I think there is a distinct class the author did not mention which I would call the Academic class.
I feel like I can fake being part of this class, but decidedly am not. I really took to school, though. My mom and her brothers, and really even my grandma and grandpa were really uneducated, but very, very smart. My youngest uncle got scholarships to different higher level high schools, but got in trouble for taking the tests and couldn't go. He ended up going in the Army, and then worked for the Post Office, where he worked his way up to being the supplies manager for the region. He retired at 50 to become a massage therapist. My mom worked for Social Services as a Welfare Examinaer, and my other uncle cut trees for Niagara Mowhawk Power company. Everyone but my mom ended up with awesome retirement benefits. My mom and uncles read like crazy people and our family get-togethers include massive, massive trivial pursuit games. My kind of mean uncle does make fun of me a lot for being too educated, which is kind of weird.
Second Google interview went well. I'm hoping to know what's what this week.

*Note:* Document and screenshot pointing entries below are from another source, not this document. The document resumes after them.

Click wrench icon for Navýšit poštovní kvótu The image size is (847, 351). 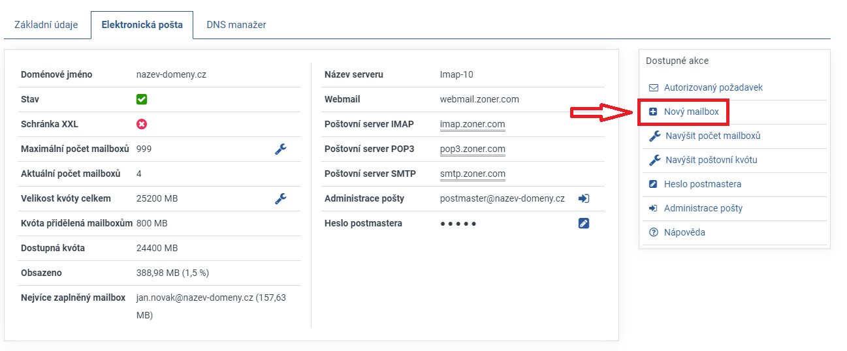pyautogui.click(x=654, y=160)
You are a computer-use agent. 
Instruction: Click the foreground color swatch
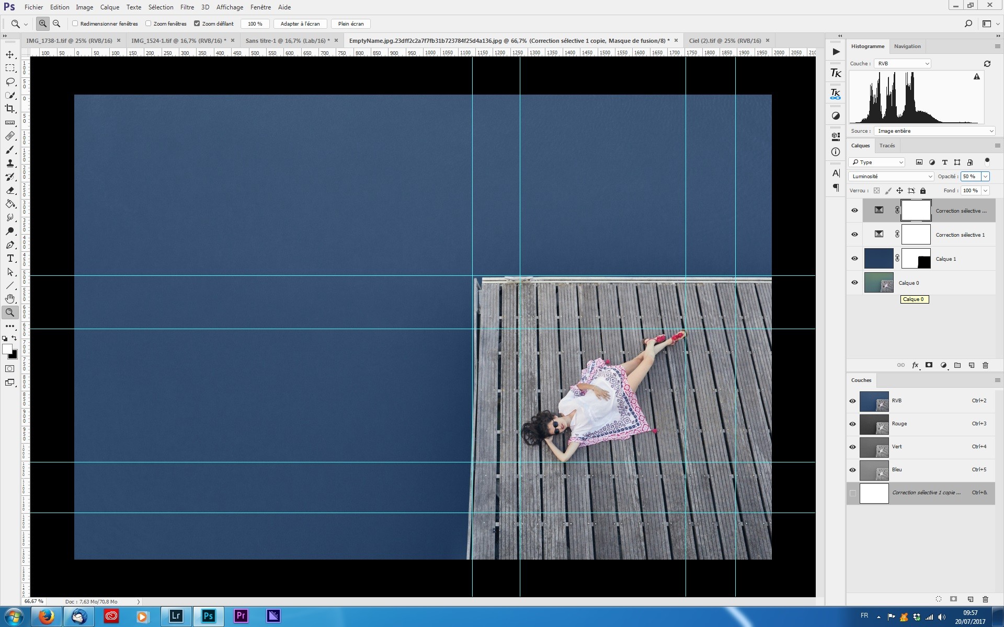pyautogui.click(x=7, y=349)
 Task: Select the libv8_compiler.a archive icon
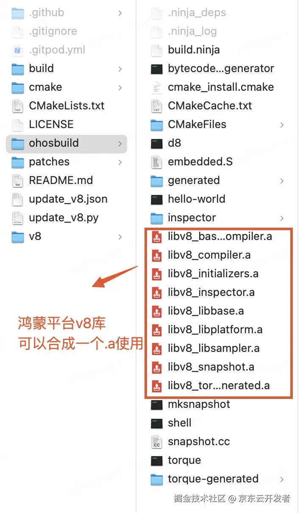(157, 255)
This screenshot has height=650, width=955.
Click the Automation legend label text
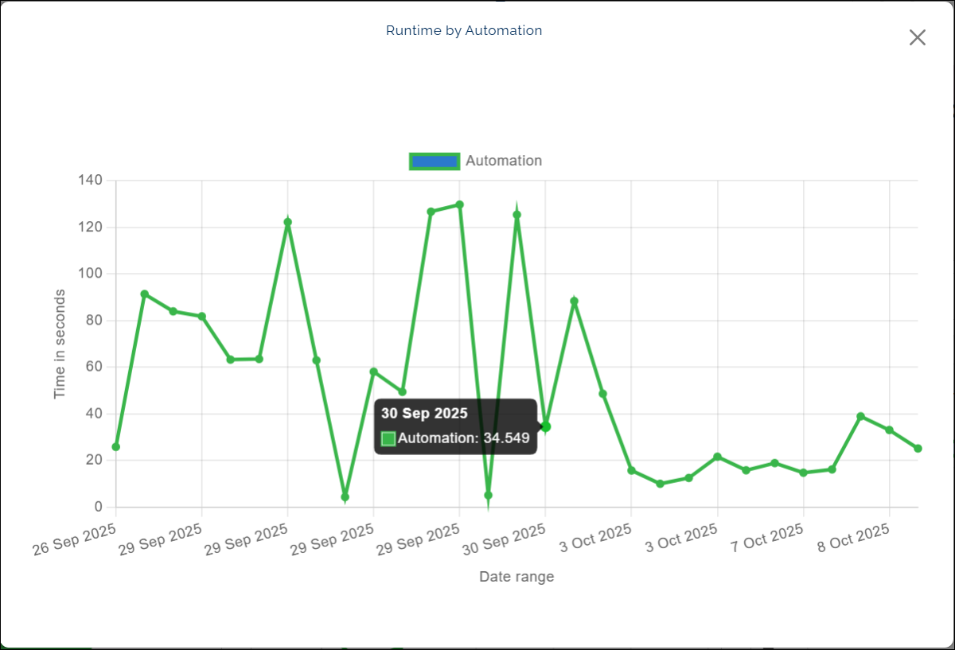pos(503,161)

Have successfully stalled other job offer company. Now I will make a big pot of chili and then send thank you e-mails.
Second Google interview went well.
Yay! And lots of fingers crossed.
Woo-hoo! Google and chili sounds like a fabulous Monday!
Woo hoo, shrift!! Fingers crossed!!!
I'd think most "Academic Class" are middle class. Sometimes they came from money or poverty and make or lose money, but its basically Respectable Middle Class.
It seems like a lot of Americans would like to think that we don't HAVE class divisions, that its somehow unamerican to think in those terms. And that may have been some early utopian meritocracy vision of what the Republic would be... but what wound up happening is that we
do
have social classes, we just have the not-so-common in the world ability to switch between them.
we just have the not-so-common in the world ability to switch between them
I was just watching a documentary about China yesterday, and they were giving examples of class switching. Once China's doing it, it's almost by default not uncommon anymore, no?
Asks she with the cousin who was one generation from barefoot-to-school and now sits in British Parliament.